Phase 1: Single Raft group (leader + followers) that fits your setup:

  • core vector engine (vectorlite) implemented in Rust, exposing a gRPC control API to apply writes, export/import index, and do consistent SQLite backups.
  • a Go control-plane process co-located with each Rust node that runs a Raft instance (HashiCorp Raft in examples below). The Raft FSM, when a log entry is applied, invokes the local Rust gRPC to perform the SQL + index update inside the same local process (so DB+index remain consistent).
  • clients talk to any Go node via gRPC/HTTP; followers redirect to leader or forward requests.
  • snapshots are exported via Rust gRPC (a consistent SQLite DB backup + index archive) and carried by Raft snapshot mechanism.

Below I provide:

  1. Architecture summary (short).
  2. Protobuf (command + control RPCs) that you should implement in Rust and use from Go.
  3. Go implementation blueprint for Raft node: FSM.Apply, Snapshot, Restore, starting Raft, client handling, leader forwarding.
  4. Snapshot & restore flow (how Rust side participates).
  5. Operational notes, tuning, and test checklist.

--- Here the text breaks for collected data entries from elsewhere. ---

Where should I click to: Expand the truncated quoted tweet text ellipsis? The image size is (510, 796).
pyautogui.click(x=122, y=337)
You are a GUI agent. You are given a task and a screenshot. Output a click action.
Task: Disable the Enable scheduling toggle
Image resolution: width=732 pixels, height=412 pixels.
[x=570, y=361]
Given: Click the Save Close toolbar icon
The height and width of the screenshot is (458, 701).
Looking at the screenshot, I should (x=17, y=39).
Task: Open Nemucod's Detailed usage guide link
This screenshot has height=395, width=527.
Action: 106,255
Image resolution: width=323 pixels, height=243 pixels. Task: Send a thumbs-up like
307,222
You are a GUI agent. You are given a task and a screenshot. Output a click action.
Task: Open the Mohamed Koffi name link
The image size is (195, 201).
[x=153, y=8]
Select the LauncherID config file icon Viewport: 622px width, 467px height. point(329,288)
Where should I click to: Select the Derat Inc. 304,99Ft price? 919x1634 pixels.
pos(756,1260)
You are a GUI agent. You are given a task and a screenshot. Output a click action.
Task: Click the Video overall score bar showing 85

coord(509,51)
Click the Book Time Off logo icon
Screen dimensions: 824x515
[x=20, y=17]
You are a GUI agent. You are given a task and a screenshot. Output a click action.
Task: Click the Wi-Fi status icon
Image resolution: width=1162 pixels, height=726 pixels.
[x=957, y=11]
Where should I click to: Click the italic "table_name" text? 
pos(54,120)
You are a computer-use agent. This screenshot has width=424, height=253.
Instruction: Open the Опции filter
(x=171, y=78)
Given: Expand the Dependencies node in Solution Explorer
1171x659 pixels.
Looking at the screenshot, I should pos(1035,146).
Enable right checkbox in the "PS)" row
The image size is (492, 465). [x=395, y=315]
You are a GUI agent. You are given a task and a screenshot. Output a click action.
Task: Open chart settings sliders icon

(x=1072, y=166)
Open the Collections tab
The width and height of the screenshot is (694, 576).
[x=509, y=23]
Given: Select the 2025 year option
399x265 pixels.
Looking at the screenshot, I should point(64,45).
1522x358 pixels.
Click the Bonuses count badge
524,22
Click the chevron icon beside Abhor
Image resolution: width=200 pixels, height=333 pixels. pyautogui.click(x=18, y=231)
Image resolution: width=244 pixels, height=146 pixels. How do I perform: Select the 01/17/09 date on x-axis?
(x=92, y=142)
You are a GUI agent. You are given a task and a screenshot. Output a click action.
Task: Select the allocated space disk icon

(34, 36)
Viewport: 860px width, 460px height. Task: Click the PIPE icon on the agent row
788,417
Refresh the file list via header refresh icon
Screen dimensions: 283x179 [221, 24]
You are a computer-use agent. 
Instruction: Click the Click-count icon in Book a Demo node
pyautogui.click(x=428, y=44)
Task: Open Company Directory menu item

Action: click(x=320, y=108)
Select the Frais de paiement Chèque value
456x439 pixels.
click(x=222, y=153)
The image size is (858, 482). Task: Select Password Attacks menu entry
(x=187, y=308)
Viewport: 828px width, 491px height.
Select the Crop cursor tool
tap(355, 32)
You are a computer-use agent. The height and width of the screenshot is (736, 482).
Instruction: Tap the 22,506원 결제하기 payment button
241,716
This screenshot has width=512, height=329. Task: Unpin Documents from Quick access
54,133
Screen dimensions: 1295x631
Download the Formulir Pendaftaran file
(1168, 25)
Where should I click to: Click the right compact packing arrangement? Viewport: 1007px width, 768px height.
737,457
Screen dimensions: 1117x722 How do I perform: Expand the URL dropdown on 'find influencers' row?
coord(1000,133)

If you want, I can expand any snippet into a runnable repo — say which piece you want first.


1) Architecture summary — single Raft group

  • Each physical node runs:

    • Rust vectorlite service (listens on local gRPC socket, manages SQLite file + HNSW index).
    • Go Raft control-plane (runs HashiCorp Raft, persists raft logs locally, implements FSM). The Go process calls the local Rust gRPC to apply commands and to take/restore snapshots.
  • Client flow for a write:

    1. Client -> any Go node (gRPC/HTTP). If node is a follower, it responds with leader address (or forwards).
    2. Request accepted by leader: leader serializes a Command and calls raft.Apply(...).
    3. When the log entry is committed and FSM.Apply runs on majority, FSM.Apply invokes local Rust gRPC to execute the command inside a local SQLite transaction (ensuring DB and index update are atomic locally).
    4. Leader returns success to client after commit and local apply.
  • Snapshot: leader uses Rust gRPC ExportSnapshot to get a consistent DB+index archive and provides it to Raft snapshot store; followers restore snapshots by passing archive to Rust gRPC ImportSnapshot.

Why this:

  • Raft provides ordering & durability. The state machine remains the Rust + SQLite engine, preserving your existing extension.
  • Doing actual DB writes only from FSM.Apply (not pre-apply) prevents divergence.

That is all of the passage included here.